DMM, JPE, RK JCD, FK and SM, designed the study. CB, DMM, and JPE supervised data collection of the study. AE, CB, and JPE collected the data. AE, CB, SO, and DMM, conducted or contributed to the data analysis. AE, JPE, CB, SO and DMM interpreted the data. SO prepared the original manuscript, all authors contributed to subsequent revisions, read and approved the final manuscript.
We compared clinical outcomes among HIV-infected participants receiving ART who were randomized to viral load (VL) and CD4 cell count monitoring in comparison to CD4 cell count monitoring alone in Tororo, Uganda.
Beginning in May 2003, participants with CD4 cell counts <250 cells/μL or WHO stage 3 or 4 disease were randomized to clinical monitoring alone, clinical monitoring plus quarterly CD4 cell counts (CD4-only); or clinical monitoring, quarterly CD4 cell counts and quarterly VL testing (CD4-VL). In 2007, individuals in clinical monitoring arm were re-randomized to the other two arms and all participants were followed until March 31, 2009. We used Cox Proportional Hazard models to determine if study arm was independently associated with the development of opportunistic infections (OIs) or death.

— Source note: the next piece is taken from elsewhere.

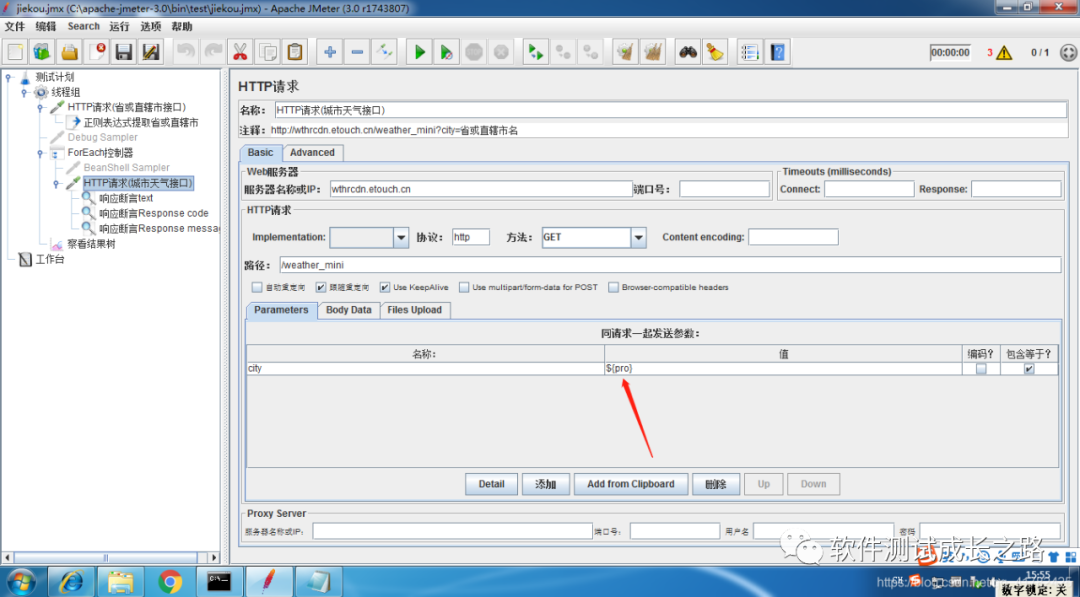The height and width of the screenshot is (597, 1080).
Task: Enable Use multipart/form-data for POST
Action: 464,287
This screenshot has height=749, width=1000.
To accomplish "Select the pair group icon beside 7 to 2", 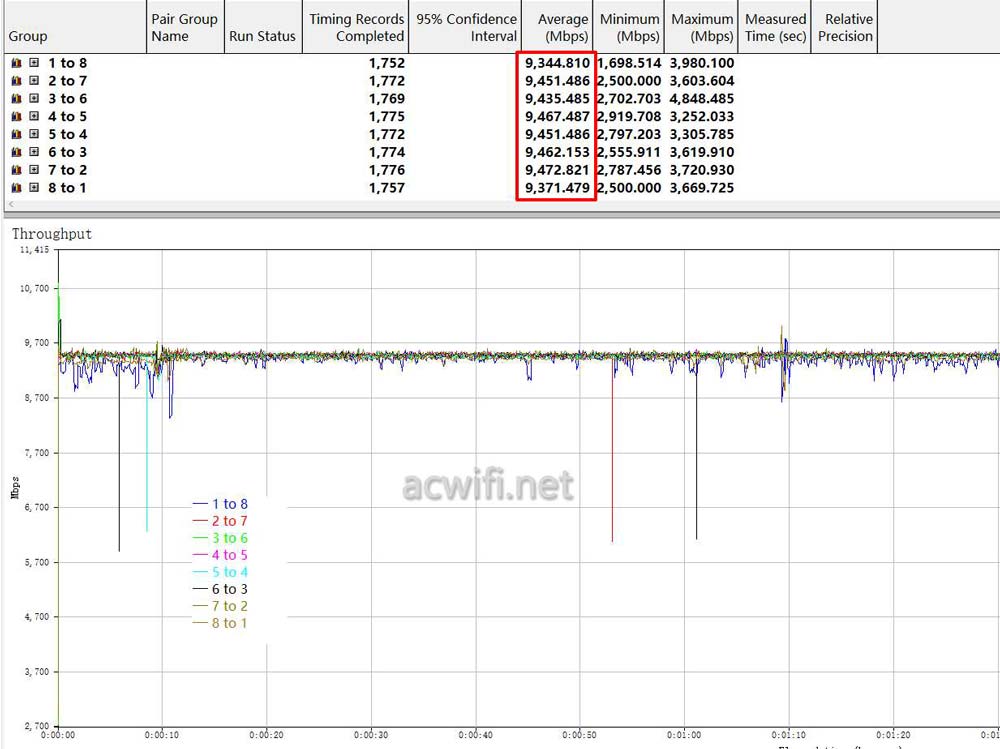I will point(14,170).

We randomized 1211 participants to the three original study arms and 331 surviving participants in the clinical monitoring arm were re-randomized to the CD4-VL and CD4 only arms. At enrolment the median age was 38 years and the median CD4 cell count was 134 cells/μL. Over a median of 5.2 years of follow-up, 37 deaths and 35 new OIs occurred in the VL-CD4 arm patients, 39 deaths and 42 new OIs occurred in CD4-only patients. We did not observe an association between monitoring arm and new OIs or death (AHR =1.19 for CD4-only vs. CD4-VL; 95 % CI 0.82–1.73).
We found no differences in clinical outcomes associated with the addition of quarterly VL monitoring to quarterly CD4 cell count monitoring.